|
|
NTV gecesinin düşündürdükleri
Farklılığı marka haline getiren bazı kanallar, Batı tarzı televizyonculuğu yerleştirmek için çalışıyor. NTV de işte bu kanallardan biri
NTV'nin 10. yıl gecesi gerçekten güzeldi. Bitmek bilmeyen aranın dışında! Ben özellikle Lütfi Kırdar'ın dev sahnesinin fonundaki teknik cambazlıklara, o sayısız ekrandan yansıyan ve ışık oyunlarıyla desteklenen teknoloji kullanımına hayran oldum. SİYAD geceleri düzenleyicisi olarak da kıskandım: Acaba böylesini bizler de yapabilir miydik? Salonda bulunan ve artık sayısız festivalin açılış-kapanışlarını yapan TÜRSAK Başkanı Engin Yiğitgil dostum da sanırım aynı şeyleri hissetmiştir! Ama asıl söylemek istediğim, NTV gibi kanalların önemi. Hıncal Uluç'un haklı olarak ve kendi grubunun kanalını da cesaretle eleştirerek yazıp durduğu gibi, yalnızca bizlere ciddi bir haber saati sunduğu için değil.
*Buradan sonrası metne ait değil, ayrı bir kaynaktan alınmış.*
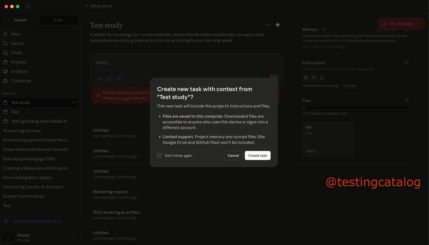Viewport: 429px width, 245px height.
Task: Click the Connect link under missing tools
Action: (x=350, y=86)
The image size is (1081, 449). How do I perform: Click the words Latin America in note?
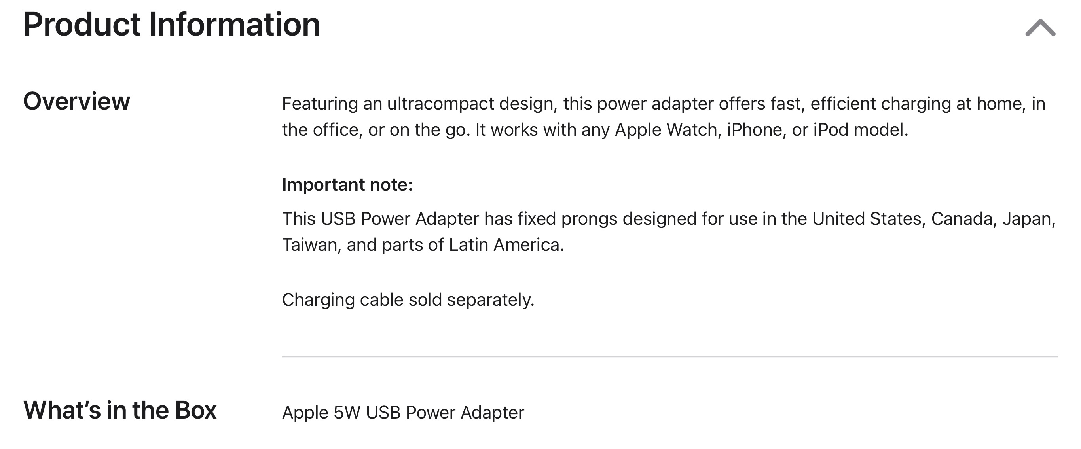(x=506, y=245)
Ki o bile çok önemli: Sürekli ve ağır magazin, insanı hep diken üstünde tutan yapay gerilim, arkaya döşenen müzikle yaratılan Görevimiz Tehlike havası gibi öğelerle, artık tüm ana kanallarda birer dizi gibi sunulan o bize özgü habercilik. Ve de onun alternatifi. Ama NTV, ayrıca da CNN Türk, KanalTürk, bir ölçüde TRT-2 gibi kanalların başka bir işlevi var. Kitle kanallarının dışında bizlere, diyelim ki biz aydınlara, daha sanata, kültüre, demek ki hayatın özüne dönük bir yayıncılıkla seslenmek, Batı tarzı bir TV anlayışını yerleştirmeye çalışmak. Asıl amaç bu, asıl yapılan bu. O açıdan, her büyük kanalın aynı prototipi izlediği bu ortamda, NTV gibi farklılığı marka haline getiren kanallara ne kadar teşekkür etsek azdır.